The helicopter cable to which she was attached snapped, sending her plummeting back down toward the rooftop from which she was rescued. Some died later. Casualties of bacterial infections resulting from the combination of toxic flood waters and open wounds. Some decided to take their own lives after realizing that everything they loved was gone. Many of the recovered bodies were taken to a makeshift morgue in St. Gabriel, Louisiana, a former leper colony.

There the corpses were tagged, inspected and logged and hopefully identified through DNA or serial numbers on orthopedic parts. A process that would take months. As far as the unknowns with DNA and anthropology, we're going to be here a while. We're probably going to be doing this process

It wouldn't surprise if I'm here six months later doing this process. To complicate matters, the recently deceased weren't the only bodies needing identification. The water table is so high in New Orleans that the dead are traditionally buried above ground. The winds and flooding from Hurricane Katrina had uprooted at least 1,500 tombs and graves. A thousand coffins turned into virtual ships and floated to neighboring parishes. When the water subsided, people found them in their trees.
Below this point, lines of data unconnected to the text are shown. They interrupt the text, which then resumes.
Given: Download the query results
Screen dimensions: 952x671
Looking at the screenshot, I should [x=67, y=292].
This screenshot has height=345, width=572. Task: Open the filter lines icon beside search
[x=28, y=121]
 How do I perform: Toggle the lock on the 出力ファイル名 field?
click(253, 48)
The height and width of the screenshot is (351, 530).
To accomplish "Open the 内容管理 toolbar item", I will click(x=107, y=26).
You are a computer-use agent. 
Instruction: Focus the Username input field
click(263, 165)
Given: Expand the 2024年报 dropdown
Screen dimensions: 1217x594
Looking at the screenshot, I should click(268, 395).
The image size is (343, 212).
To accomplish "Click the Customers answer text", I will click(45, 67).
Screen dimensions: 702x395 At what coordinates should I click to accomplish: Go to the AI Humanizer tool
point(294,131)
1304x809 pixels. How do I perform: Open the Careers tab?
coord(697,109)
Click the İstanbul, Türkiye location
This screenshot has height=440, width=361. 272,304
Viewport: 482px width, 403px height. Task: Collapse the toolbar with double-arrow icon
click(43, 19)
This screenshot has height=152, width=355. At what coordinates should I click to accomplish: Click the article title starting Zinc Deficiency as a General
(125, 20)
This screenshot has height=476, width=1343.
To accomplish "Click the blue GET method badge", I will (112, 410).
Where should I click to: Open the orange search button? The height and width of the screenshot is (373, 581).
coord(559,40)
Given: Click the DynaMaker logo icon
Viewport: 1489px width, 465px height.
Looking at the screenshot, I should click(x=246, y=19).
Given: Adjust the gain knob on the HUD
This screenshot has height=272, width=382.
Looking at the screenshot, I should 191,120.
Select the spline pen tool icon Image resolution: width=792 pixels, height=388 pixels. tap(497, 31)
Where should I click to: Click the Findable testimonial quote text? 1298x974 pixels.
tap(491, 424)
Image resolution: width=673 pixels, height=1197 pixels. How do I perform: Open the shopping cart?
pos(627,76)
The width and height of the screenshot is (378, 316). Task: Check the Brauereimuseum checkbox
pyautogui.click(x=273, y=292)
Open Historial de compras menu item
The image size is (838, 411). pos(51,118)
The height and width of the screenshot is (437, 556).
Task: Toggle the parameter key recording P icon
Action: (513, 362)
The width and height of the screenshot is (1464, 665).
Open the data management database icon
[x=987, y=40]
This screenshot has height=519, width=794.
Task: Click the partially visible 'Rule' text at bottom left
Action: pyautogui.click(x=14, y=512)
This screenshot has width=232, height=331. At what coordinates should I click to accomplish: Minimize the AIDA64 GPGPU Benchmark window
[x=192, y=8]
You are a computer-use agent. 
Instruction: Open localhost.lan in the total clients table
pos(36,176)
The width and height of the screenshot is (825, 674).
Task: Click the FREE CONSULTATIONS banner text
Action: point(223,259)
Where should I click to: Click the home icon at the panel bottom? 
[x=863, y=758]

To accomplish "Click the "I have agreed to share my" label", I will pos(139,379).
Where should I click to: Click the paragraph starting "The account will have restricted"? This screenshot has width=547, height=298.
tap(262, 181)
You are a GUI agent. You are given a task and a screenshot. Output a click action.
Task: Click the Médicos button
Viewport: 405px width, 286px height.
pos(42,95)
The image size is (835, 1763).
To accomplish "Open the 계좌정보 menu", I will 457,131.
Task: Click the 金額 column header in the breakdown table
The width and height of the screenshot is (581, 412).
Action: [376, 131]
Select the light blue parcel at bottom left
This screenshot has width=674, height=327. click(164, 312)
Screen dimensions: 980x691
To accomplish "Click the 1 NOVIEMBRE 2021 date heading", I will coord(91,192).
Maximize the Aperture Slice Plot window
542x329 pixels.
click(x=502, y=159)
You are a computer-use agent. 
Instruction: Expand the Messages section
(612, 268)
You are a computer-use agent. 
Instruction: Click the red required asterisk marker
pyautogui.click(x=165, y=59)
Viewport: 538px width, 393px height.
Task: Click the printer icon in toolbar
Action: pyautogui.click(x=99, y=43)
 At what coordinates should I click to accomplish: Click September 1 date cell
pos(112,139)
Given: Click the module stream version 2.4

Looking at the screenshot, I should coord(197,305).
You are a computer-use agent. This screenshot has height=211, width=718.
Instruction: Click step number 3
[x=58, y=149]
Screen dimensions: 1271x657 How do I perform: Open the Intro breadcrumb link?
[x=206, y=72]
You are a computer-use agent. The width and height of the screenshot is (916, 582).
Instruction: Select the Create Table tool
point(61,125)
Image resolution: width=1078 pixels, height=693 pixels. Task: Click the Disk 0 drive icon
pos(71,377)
But that was almost the least of their worries. In total, Hurricane Katrina accounted for $108 billion in property damage. It is the costliest natural disaster in U.S. history so far. It was also one of the most extensive relief efforts to have ever taken place in this country. More than 20,000 people were saved or rescued during the hurricane, either by boat or by helicopter. That's not counting the tens of thousands that were transported. It was a group effort.

governments, public companies, private citizens, nonprofits and charities. But it took way too long. You think people died because the relief was delayed? There is no doubt about it. I watched a guy jump from the Superdome yesterday. Just couldn't take it anymore. We have two police officers that have committed suicide. They couldn't take it anymore. This is hell.

And to have this happen in the United States of America, in the state of Louisiana, and to not have immediate, immediate response, regardless of the laws, is tragic.

It seemed like the finger-pointing had started before the levees even broke. New Orleans Mayor Ray Nagin blamed the civil unrest on the delayed federal aid. The federal government blamed the delayed federal aid on the civil unrest and the botched evacuation. Everybody blamed the Army Corps of Engineers for the ineffective levee system. And rightfully so, the Corps agreed.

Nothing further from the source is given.